Instructions for the task:
Return all of the data that follows precisely, leaving every image out.

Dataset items
*** Begin section ***
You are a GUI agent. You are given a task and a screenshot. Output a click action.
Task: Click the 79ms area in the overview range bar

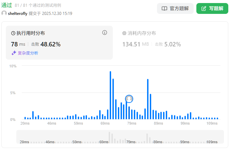point(131,142)
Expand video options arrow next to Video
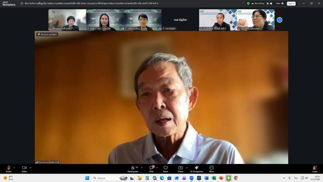The width and height of the screenshot is (323, 182). click(31, 168)
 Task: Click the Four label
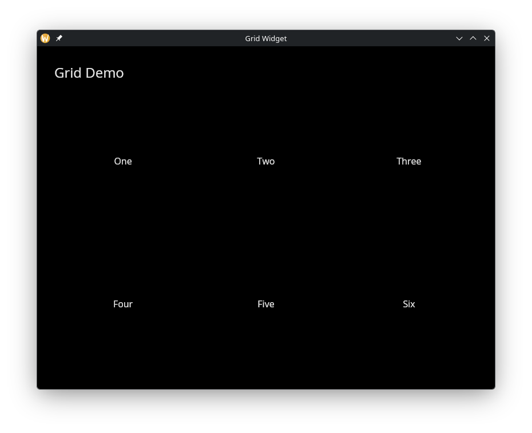click(122, 304)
*** End section ***
Problem solution:
You are a GUI agent. You are given a task and a screenshot. Output a click action.
Task: Click the 79ms area in the overview range bar

point(131,142)
Expand video options arrow next to Video
The width and height of the screenshot is (323, 182). click(31, 168)
 Task: Click the Four label
click(122, 304)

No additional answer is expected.